[Items from a data source]
-=-=-

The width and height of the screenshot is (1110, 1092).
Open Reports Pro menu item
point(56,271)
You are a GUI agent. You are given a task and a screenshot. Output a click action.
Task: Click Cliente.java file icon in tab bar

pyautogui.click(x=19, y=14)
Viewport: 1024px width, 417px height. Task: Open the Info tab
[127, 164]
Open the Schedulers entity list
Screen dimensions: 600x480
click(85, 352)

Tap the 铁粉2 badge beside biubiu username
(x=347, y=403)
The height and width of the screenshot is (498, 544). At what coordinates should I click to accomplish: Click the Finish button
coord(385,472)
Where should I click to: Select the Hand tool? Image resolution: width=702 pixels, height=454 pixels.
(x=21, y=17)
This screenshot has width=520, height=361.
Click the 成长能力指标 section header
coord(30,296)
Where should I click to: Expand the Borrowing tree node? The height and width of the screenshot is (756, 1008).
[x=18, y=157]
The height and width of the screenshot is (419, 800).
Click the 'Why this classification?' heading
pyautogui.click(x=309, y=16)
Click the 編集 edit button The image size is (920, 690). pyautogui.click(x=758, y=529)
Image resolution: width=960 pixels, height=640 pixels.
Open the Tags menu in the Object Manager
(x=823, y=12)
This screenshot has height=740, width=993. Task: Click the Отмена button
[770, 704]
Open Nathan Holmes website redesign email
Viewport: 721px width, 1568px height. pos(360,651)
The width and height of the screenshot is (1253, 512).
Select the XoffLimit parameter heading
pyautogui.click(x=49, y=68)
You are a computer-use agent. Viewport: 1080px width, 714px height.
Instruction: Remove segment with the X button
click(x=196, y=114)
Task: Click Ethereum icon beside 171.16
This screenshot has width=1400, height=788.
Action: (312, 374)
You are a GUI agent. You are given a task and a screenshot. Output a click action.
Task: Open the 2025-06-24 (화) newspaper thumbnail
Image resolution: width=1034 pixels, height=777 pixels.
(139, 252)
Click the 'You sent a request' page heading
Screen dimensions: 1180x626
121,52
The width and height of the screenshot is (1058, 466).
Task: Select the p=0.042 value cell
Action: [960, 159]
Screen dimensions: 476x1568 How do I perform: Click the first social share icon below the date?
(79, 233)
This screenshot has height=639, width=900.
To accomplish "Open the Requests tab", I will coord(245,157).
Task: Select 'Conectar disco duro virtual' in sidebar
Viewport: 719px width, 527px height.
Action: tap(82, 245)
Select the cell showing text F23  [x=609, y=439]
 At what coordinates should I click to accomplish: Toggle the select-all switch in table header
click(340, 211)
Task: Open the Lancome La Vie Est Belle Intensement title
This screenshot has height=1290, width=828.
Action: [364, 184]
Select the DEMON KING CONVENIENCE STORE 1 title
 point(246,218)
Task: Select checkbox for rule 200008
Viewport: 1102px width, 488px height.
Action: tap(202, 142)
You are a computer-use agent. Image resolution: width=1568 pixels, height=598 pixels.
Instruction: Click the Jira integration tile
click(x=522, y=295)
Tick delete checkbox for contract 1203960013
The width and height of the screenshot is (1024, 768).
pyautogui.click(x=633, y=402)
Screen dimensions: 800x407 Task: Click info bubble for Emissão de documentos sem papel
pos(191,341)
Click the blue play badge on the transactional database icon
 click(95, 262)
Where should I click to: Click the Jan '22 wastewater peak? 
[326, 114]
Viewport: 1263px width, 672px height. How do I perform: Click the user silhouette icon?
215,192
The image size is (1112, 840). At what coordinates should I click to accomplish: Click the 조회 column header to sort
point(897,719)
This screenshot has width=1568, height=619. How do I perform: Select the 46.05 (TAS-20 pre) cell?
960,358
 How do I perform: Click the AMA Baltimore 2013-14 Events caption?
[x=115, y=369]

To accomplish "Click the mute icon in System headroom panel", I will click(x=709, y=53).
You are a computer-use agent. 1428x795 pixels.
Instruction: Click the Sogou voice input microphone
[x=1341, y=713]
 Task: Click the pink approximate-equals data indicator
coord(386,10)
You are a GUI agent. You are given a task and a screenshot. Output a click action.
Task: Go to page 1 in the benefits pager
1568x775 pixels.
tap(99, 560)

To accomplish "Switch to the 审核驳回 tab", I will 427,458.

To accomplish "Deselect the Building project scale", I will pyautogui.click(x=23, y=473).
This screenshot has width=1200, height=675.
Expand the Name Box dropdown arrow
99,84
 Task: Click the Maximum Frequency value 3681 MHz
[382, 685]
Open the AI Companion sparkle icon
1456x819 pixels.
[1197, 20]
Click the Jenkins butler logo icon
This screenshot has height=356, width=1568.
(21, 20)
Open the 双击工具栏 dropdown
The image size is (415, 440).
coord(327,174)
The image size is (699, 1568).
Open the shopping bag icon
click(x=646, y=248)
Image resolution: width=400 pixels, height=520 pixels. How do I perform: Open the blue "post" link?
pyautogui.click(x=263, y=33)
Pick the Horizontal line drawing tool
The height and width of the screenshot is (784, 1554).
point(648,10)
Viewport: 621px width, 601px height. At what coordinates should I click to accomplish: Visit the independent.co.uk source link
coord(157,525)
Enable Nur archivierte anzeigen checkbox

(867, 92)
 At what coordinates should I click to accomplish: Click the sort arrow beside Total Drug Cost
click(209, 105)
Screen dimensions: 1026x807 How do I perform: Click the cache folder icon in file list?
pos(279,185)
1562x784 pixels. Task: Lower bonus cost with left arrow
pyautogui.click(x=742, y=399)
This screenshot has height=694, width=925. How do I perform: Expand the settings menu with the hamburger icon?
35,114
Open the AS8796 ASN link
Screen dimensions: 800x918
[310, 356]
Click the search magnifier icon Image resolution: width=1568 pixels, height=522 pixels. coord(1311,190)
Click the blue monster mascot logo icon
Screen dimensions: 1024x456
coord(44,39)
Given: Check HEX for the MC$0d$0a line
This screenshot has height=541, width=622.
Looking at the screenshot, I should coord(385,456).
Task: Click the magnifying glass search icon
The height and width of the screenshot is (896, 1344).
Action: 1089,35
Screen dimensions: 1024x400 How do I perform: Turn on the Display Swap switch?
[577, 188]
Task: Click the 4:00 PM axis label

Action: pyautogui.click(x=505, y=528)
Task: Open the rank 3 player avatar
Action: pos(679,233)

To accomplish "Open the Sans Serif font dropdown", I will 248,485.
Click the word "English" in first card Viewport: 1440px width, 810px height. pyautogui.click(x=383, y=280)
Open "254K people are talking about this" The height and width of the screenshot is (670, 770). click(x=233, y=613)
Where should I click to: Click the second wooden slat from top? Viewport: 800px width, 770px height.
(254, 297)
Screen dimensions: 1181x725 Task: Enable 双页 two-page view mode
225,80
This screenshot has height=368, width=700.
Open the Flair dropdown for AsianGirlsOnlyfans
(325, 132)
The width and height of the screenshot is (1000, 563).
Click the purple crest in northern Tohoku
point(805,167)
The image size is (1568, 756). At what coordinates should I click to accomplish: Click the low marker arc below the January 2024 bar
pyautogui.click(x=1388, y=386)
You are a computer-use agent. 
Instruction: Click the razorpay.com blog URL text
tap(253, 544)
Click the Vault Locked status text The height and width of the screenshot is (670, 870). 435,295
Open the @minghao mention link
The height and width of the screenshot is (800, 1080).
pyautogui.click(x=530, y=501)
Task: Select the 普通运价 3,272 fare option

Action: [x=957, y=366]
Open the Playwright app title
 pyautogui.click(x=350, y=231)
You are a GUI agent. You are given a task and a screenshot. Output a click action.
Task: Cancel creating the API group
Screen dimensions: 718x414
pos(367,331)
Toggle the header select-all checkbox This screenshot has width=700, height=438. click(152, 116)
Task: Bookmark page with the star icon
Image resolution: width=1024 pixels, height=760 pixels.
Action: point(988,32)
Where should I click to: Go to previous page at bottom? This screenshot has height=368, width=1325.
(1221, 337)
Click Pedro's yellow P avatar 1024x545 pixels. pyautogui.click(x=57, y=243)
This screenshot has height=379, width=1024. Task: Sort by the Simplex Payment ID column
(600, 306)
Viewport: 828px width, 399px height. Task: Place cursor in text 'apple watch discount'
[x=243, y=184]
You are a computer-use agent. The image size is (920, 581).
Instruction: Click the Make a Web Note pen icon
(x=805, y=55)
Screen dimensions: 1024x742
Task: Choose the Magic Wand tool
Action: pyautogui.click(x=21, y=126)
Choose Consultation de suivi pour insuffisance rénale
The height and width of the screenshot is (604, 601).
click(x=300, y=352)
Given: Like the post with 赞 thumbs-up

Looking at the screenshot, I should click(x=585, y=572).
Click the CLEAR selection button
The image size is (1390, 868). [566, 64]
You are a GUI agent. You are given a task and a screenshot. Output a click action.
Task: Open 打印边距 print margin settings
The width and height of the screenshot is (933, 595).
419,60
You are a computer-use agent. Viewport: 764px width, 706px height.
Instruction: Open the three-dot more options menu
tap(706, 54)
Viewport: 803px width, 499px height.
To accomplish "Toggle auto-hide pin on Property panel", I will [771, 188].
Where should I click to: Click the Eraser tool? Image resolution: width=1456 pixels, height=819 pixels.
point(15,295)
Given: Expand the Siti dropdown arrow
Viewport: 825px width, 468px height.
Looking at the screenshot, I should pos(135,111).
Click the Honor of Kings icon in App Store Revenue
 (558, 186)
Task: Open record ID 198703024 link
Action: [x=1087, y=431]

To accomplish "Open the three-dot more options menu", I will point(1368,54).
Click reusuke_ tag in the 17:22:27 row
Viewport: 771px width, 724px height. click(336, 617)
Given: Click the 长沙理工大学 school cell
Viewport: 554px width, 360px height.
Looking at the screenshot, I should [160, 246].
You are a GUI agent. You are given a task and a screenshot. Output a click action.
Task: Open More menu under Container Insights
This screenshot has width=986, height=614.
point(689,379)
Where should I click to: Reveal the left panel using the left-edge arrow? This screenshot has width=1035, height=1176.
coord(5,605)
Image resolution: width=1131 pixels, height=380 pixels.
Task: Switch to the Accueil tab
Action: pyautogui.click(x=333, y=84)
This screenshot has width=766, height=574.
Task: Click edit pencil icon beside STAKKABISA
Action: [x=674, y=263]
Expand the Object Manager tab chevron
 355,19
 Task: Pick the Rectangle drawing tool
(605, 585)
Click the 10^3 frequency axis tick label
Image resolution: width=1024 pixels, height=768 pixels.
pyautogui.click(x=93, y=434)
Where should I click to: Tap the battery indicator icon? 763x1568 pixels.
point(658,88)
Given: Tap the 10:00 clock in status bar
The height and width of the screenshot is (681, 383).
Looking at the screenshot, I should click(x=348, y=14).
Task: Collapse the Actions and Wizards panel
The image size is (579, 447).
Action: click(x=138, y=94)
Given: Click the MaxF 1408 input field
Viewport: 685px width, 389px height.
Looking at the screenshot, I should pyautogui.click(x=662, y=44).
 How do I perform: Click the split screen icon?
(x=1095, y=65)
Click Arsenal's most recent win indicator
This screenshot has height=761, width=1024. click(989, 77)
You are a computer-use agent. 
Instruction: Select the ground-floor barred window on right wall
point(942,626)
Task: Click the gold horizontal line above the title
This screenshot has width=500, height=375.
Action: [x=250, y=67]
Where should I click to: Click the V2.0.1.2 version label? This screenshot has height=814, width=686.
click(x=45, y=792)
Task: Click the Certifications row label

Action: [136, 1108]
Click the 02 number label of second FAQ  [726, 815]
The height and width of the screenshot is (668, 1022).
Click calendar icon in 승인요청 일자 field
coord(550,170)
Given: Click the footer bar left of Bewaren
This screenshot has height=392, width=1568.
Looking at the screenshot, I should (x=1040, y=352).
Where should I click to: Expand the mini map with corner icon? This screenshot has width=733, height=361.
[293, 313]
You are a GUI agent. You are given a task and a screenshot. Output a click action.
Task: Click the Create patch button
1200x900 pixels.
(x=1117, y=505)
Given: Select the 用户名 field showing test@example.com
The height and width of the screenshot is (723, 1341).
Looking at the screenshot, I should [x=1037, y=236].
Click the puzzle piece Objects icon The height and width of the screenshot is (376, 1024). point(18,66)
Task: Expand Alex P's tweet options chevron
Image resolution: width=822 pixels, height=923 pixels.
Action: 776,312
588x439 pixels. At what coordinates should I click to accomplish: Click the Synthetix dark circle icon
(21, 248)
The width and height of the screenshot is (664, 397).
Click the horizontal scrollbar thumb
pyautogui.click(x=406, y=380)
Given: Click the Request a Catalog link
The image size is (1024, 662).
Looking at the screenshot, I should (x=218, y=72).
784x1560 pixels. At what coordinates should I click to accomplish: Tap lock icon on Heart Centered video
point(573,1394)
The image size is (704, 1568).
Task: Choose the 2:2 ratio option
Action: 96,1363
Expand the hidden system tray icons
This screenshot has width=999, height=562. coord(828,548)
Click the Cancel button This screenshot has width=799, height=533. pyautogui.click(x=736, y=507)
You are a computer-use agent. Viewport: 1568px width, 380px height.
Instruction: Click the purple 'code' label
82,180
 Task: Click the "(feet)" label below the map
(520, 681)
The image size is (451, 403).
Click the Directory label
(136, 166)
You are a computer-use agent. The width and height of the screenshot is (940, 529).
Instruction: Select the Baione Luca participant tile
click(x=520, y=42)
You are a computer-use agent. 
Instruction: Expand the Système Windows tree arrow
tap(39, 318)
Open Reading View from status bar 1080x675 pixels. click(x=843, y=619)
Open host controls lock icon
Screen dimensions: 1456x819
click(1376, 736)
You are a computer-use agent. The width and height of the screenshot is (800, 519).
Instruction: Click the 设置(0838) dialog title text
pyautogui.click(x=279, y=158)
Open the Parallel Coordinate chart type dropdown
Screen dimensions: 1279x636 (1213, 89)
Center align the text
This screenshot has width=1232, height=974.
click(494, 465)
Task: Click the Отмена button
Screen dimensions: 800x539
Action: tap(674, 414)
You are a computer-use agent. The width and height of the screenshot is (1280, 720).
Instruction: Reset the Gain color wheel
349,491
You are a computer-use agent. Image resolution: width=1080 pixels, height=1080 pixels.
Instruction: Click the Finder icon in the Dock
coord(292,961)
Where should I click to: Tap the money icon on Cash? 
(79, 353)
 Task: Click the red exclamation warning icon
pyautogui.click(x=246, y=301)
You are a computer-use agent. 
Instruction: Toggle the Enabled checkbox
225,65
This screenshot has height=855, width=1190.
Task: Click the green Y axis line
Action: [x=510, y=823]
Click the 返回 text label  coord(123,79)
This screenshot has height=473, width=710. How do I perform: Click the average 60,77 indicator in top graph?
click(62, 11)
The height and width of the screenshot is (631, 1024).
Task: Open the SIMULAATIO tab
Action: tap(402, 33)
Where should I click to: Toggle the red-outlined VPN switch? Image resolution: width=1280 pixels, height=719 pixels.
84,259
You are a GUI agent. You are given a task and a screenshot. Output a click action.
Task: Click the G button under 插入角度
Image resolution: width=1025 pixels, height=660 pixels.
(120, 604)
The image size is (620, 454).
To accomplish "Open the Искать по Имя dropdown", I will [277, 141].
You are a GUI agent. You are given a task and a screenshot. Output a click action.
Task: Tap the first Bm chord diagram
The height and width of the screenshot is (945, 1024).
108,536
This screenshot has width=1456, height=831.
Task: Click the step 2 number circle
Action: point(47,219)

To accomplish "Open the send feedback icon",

-=-=-

## Task statement:
Reply with nothing but the number of lines in the data above that contain "under".

## Response area:
2